__PROBLEM DETAILS__.
Which lines of the data below contain "computer"? Please show them all.

__GIVEN DATA__.

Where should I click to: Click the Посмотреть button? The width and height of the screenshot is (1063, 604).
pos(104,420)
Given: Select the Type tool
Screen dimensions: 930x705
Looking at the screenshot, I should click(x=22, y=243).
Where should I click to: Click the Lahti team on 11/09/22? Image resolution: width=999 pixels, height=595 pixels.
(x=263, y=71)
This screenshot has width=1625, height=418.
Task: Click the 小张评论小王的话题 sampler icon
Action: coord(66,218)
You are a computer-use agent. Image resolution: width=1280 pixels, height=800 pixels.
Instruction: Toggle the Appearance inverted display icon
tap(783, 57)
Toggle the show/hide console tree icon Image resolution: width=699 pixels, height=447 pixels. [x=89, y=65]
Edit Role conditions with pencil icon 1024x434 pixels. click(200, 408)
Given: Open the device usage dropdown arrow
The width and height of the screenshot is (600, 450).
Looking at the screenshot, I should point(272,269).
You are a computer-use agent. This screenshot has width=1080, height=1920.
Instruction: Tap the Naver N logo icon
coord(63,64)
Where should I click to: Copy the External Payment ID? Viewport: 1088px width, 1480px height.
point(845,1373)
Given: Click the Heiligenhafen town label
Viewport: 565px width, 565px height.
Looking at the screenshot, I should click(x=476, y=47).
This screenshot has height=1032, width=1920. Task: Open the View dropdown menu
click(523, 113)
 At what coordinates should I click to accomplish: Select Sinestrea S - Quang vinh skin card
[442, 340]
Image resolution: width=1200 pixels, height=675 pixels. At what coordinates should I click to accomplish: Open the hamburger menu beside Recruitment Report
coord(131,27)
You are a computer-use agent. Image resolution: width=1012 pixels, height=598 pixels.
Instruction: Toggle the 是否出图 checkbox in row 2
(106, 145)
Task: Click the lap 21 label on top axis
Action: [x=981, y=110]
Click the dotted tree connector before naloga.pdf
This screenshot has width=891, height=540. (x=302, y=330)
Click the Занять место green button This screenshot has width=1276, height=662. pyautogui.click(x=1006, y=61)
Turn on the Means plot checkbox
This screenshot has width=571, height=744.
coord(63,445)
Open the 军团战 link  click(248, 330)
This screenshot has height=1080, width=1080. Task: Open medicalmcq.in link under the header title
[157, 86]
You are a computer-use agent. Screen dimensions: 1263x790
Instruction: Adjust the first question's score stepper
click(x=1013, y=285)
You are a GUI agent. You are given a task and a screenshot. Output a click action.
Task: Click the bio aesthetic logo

__RESPONSE TO THE TASK__.
You are a computer-use agent. Image resolution: width=1280 pixels, height=800 pixels.
You are a computer-use agent. This screenshot has width=1080, height=1920.
You are a computer-use agent. Image resolution: width=1012 pixels, height=598 pixels.
You are a computer-use agent. Screen dimensions: 1263x790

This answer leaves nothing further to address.